Vous avez voté Mitterrand en 1981. Quelles sont les qualités de la gauche en matière de culture ?

Historiquement, il y a eu de grandes avancées à droite comme à gauche, avec les Maisons des jeunes et de la culture (MJC), dont je suis issu, puis avec Jack Lang. Mais aujourd’hui, la mairie ne doit pas toujours faire, elle doit être facilitatrice auprès des acteurs culturels. Pour le festival Live au Campo, nous aidons la production et nous lui demandons de faire jouer des artistes d’ici en première partie. Mais il faut que tout cela se passe aussi dans la transparence et l’équité.

Le Palais des Rois de Majorque est une enclave dans Perpignan, qui illustre la guerre entre le Conseil départemental et la mairie. Cette guerre a opposé Christian Bourquin, décédé, et Jean-Paul Alduy, qui s’est retiré. C’est délirant !

C’est un non-sens. Il est grand temps de créer un pass’culture qui fasse fi des anciennes oppositions entre les collectivités locales, pour que les visiteurs puissent naviguer d’un lieu à l’autre sans se préoccuper de politique. Nous sommes au 21e siècle ! Le stationnement des bus est interdit devant le Palais des rois de Majorque pour cette raison. C’est archaïque. Perpignan a besoin d’un maire qui rassemble.

Pourquoi rejoindre Romain Grau ?

Je me suis rapproché de la candidature de Romain Grau parce que je suis fou amoureux de ma ville et que c’est justement un homme qui rassemble. Je me dois de m’investir, pour éviter l’effondrement total ou voir la ville dirigée par un mercenaire d’extrême droite qui d’elle comme de sa première chaussette. Romain Grau a une vision, mais c’est surtout quelqu’un qui aime les gens. Perpignan a besoin d’être apaisée, d’avoir, un maire présent, qui se gare normalement et pas transporté par un chauffeur qui le dépose à l’arrière de l’Hôtel de Ville où il s’engouffre vite, pour ne rencontrer personne.

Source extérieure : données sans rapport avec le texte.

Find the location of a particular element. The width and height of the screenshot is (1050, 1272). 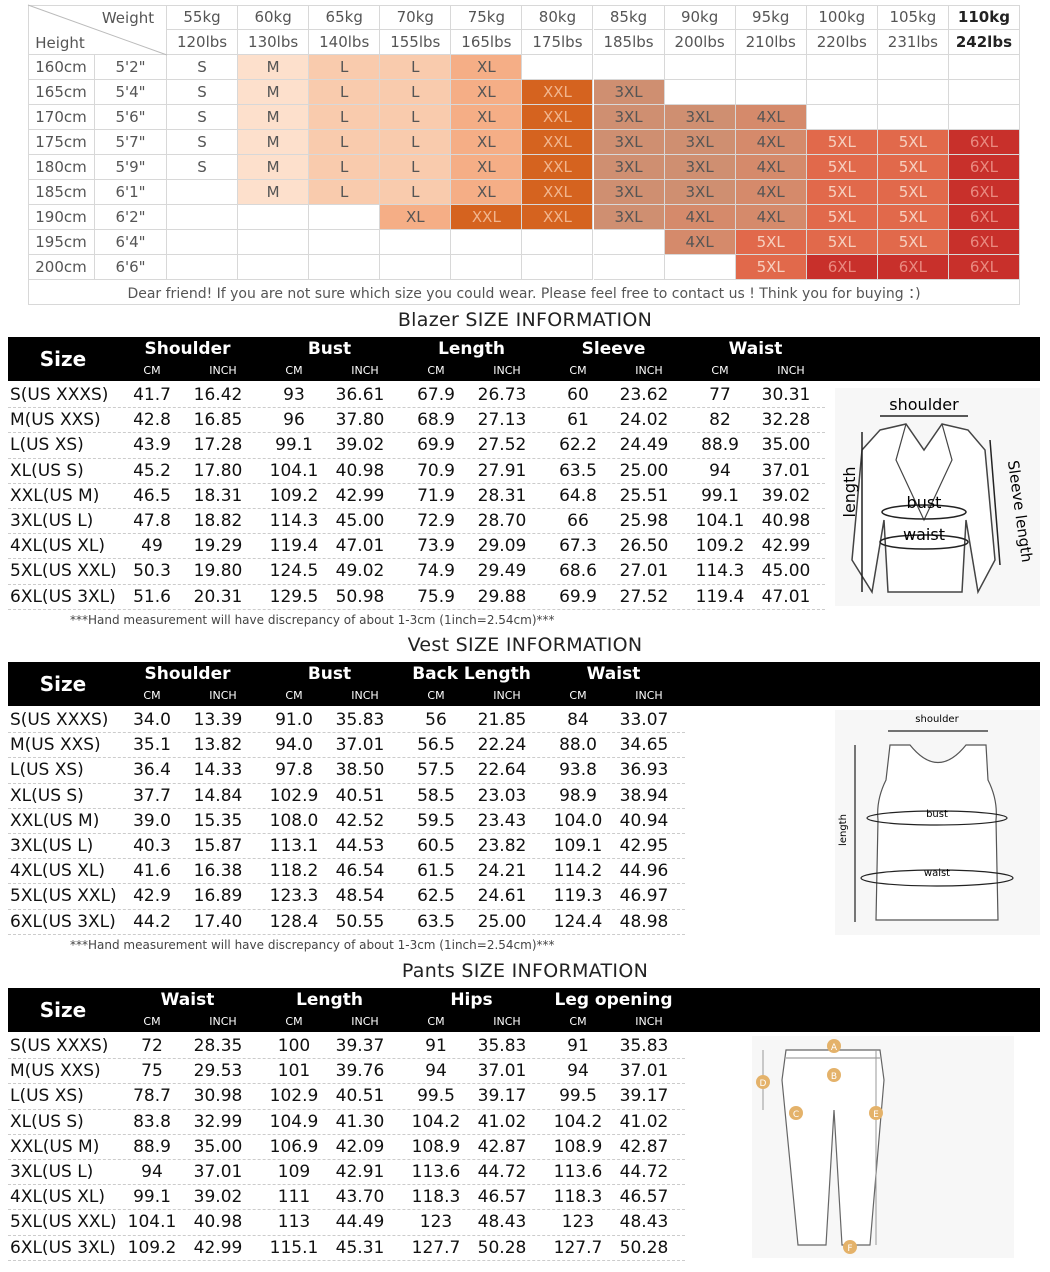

Visez-vous le poste d’adjoint à la culture auprès de Romain Grau ?

Je ne soutiens pas Romain Grau dans sa marche vers la mairie parce que je viserais un poste ou un autre. Ce n’est pas le genre de la maison ! Je l’ai rejoint car je crois en cet homme, dans son équipe et son projet… et surtout parce que je suis convaincu que cela est nécessaire pour Perpignan. Mais si vous voulez le fond de ma pensée, la culture a toujours besoin de renouvellement pour scintiller.
Je resterai attentif à ce qui se passe dans le domaine culturel par passion bien sûr, mais je pense que je peux aussi être utile sur d’autres sujets.